Data extracted from a collection:
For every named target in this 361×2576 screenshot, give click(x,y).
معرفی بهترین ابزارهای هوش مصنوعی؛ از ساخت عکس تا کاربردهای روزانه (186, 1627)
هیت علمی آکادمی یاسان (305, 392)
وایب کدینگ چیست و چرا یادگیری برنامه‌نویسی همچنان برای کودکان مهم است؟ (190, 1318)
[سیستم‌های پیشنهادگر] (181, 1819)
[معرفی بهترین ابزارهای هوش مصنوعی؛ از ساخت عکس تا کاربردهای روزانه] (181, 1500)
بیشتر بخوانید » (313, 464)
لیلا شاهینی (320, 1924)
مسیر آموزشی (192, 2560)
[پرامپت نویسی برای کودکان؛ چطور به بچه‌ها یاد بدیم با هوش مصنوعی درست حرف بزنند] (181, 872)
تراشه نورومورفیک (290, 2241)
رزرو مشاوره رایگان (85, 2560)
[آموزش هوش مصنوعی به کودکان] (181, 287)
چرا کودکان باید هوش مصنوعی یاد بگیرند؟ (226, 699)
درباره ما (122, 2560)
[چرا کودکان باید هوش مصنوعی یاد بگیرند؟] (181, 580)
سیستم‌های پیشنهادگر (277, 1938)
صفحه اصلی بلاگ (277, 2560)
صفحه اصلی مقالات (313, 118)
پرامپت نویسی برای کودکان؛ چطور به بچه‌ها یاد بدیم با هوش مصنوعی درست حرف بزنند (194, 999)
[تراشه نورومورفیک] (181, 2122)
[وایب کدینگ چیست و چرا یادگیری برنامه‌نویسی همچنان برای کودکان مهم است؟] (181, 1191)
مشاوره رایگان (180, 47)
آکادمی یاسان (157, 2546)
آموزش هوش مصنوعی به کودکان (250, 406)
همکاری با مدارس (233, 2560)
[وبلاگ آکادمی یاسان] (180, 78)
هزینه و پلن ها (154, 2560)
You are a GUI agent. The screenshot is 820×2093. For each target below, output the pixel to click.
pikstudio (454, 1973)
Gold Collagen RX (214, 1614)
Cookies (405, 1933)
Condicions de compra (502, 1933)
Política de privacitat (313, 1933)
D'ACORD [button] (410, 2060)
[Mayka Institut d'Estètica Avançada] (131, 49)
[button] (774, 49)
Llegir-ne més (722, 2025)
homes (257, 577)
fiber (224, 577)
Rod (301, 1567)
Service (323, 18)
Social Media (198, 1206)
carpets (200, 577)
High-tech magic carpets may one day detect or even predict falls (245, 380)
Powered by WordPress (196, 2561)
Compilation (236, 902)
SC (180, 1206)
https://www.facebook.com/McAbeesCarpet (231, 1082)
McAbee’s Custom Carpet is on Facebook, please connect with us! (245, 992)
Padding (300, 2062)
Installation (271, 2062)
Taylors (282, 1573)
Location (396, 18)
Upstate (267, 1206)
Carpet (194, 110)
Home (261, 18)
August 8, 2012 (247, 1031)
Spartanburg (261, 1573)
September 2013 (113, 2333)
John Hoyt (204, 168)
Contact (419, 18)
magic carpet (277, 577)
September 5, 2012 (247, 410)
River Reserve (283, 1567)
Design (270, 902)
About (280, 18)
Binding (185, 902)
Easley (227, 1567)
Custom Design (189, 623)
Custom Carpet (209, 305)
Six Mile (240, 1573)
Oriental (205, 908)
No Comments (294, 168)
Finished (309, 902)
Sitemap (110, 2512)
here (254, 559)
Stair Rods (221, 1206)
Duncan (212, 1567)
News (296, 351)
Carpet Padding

-- Task requirements --
Scan the records for the word "آکادمی". Copy each line where it turns up.

-- Your response --
هیت علمی آکادمی یاسان (305, 392)
آکادمی یاسان (157, 2546)
[وبلاگ آکادمی یاسان] (180, 78)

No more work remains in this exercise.